[Start of Attachment]

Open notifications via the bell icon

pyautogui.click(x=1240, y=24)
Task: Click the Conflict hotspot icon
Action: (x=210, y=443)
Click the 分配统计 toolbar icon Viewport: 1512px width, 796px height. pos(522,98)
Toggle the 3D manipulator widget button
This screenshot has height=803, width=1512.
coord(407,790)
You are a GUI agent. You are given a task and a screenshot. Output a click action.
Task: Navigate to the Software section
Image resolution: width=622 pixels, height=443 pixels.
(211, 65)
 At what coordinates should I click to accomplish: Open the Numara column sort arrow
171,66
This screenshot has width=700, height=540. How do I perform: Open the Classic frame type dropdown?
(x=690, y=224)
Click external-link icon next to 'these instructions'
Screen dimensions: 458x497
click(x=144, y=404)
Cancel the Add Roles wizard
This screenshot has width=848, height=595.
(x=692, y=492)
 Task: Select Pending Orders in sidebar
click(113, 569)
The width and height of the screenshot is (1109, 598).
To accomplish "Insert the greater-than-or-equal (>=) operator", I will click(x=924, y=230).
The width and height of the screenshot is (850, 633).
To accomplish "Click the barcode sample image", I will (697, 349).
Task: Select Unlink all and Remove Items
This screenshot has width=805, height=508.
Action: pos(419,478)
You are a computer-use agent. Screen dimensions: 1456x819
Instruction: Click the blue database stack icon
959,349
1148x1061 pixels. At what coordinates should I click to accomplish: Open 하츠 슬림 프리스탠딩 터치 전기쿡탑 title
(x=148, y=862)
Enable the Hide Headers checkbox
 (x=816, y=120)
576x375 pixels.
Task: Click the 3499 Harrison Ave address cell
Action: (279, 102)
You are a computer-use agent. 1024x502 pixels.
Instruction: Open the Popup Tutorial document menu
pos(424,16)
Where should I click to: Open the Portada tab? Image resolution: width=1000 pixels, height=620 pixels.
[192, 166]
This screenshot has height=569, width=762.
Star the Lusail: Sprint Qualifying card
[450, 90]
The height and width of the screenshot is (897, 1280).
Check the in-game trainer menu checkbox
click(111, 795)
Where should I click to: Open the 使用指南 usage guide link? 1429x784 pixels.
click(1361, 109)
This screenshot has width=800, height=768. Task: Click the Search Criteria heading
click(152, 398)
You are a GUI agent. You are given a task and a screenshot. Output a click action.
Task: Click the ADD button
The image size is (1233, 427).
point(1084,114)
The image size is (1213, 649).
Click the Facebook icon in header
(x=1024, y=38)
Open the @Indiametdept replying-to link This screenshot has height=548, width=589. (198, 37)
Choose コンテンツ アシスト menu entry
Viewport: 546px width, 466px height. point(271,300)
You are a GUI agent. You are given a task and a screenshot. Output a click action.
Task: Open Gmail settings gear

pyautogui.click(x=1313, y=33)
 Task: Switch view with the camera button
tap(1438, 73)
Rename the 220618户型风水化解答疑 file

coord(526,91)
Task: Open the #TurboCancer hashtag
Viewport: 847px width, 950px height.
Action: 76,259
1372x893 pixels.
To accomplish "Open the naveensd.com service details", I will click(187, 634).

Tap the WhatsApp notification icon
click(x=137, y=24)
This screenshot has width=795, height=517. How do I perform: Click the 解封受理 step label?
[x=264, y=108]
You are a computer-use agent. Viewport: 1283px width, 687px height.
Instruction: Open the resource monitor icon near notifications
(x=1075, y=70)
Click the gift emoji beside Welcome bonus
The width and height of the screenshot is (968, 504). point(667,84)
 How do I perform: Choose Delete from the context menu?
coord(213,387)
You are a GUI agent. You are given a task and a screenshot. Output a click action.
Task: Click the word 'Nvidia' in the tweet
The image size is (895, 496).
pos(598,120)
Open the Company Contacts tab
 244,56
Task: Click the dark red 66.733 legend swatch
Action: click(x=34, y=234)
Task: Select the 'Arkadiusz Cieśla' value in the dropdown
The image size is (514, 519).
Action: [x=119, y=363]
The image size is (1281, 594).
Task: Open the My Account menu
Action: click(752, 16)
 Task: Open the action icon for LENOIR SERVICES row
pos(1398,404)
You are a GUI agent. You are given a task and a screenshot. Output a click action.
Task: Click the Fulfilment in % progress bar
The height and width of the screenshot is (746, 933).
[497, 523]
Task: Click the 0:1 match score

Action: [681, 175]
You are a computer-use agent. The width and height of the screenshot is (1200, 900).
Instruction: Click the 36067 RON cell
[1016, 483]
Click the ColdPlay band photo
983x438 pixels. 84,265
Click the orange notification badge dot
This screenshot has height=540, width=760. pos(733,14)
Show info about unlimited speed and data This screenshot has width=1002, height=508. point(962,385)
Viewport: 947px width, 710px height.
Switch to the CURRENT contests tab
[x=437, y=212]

[End of Attachment]

REQUIRED WORK >>
Above are the records; reproduce all of them exactly.

EXERCISE RESPONSE >>
Open notifications via the bell icon

pyautogui.click(x=1240, y=24)
Task: Click the Conflict hotspot icon
Action: (x=210, y=443)
Click the 分配统计 toolbar icon Viewport: 1512px width, 796px height. pos(522,98)
Toggle the 3D manipulator widget button
This screenshot has height=803, width=1512.
coord(407,790)
You are a GUI agent. You are given a task and a screenshot. Output a click action.
Task: Navigate to the Software section
Image resolution: width=622 pixels, height=443 pixels.
(211, 65)
 At what coordinates should I click to accomplish: Open the Numara column sort arrow
171,66
This screenshot has width=700, height=540. How do I perform: Open the Classic frame type dropdown?
(x=690, y=224)
Click external-link icon next to 'these instructions'
Screen dimensions: 458x497
click(x=144, y=404)
Cancel the Add Roles wizard
This screenshot has width=848, height=595.
(x=692, y=492)
 Task: Select Pending Orders in sidebar
click(113, 569)
The width and height of the screenshot is (1109, 598).
To accomplish "Insert the greater-than-or-equal (>=) operator", I will click(x=924, y=230).
The width and height of the screenshot is (850, 633).
To accomplish "Click the barcode sample image", I will (697, 349).
Task: Select Unlink all and Remove Items
This screenshot has width=805, height=508.
Action: pos(419,478)
You are a computer-use agent. Screen dimensions: 1456x819
Instruction: Click the blue database stack icon
959,349
1148x1061 pixels. At what coordinates should I click to accomplish: Open 하츠 슬림 프리스탠딩 터치 전기쿡탑 title
(x=148, y=862)
Enable the Hide Headers checkbox
 (x=816, y=120)
576x375 pixels.
Task: Click the 3499 Harrison Ave address cell
Action: (279, 102)
You are a computer-use agent. 1024x502 pixels.
Instruction: Open the Popup Tutorial document menu
pos(424,16)
Where should I click to: Open the Portada tab? Image resolution: width=1000 pixels, height=620 pixels.
[192, 166]
This screenshot has height=569, width=762.
Star the Lusail: Sprint Qualifying card
[450, 90]
The height and width of the screenshot is (897, 1280).
Check the in-game trainer menu checkbox
click(111, 795)
Where should I click to: Open the 使用指南 usage guide link? 1429x784 pixels.
click(1361, 109)
This screenshot has width=800, height=768. Task: Click the Search Criteria heading
click(152, 398)
You are a GUI agent. You are given a task and a screenshot. Output a click action.
Task: Click the ADD button
The image size is (1233, 427).
point(1084,114)
The image size is (1213, 649).
Click the Facebook icon in header
(x=1024, y=38)
Open the @Indiametdept replying-to link This screenshot has height=548, width=589. (198, 37)
Choose コンテンツ アシスト menu entry
Viewport: 546px width, 466px height. point(271,300)
You are a GUI agent. You are given a task and a screenshot. Output a click action.
Task: Open Gmail settings gear

pyautogui.click(x=1313, y=33)
 Task: Switch view with the camera button
tap(1438, 73)
Rename the 220618户型风水化解答疑 file

coord(526,91)
Task: Open the #TurboCancer hashtag
Viewport: 847px width, 950px height.
Action: 76,259
1372x893 pixels.
To accomplish "Open the naveensd.com service details", I will click(187, 634).

Tap the WhatsApp notification icon
click(x=137, y=24)
This screenshot has width=795, height=517. How do I perform: Click the 解封受理 step label?
[x=264, y=108]
You are a computer-use agent. Viewport: 1283px width, 687px height.
Instruction: Open the resource monitor icon near notifications
(x=1075, y=70)
Click the gift emoji beside Welcome bonus
The width and height of the screenshot is (968, 504). point(667,84)
 How do I perform: Choose Delete from the context menu?
coord(213,387)
You are a GUI agent. You are given a task and a screenshot. Output a click action.
Task: Click the word 'Nvidia' in the tweet
The image size is (895, 496).
pos(598,120)
Open the Company Contacts tab
 244,56
Task: Click the dark red 66.733 legend swatch
Action: click(x=34, y=234)
Task: Select the 'Arkadiusz Cieśla' value in the dropdown
The image size is (514, 519).
Action: [x=119, y=363]
The image size is (1281, 594).
Task: Open the My Account menu
Action: click(752, 16)
 Task: Open the action icon for LENOIR SERVICES row
pos(1398,404)
You are a GUI agent. You are given a task and a screenshot. Output a click action.
Task: Click the Fulfilment in % progress bar
The height and width of the screenshot is (746, 933).
[497, 523]
Task: Click the 0:1 match score

Action: [681, 175]
You are a computer-use agent. The width and height of the screenshot is (1200, 900).
Instruction: Click the 36067 RON cell
[1016, 483]
Click the ColdPlay band photo
983x438 pixels. 84,265
Click the orange notification badge dot
This screenshot has height=540, width=760. pos(733,14)
Show info about unlimited speed and data This screenshot has width=1002, height=508. point(962,385)
Viewport: 947px width, 710px height.
Switch to the CURRENT contests tab
[x=437, y=212]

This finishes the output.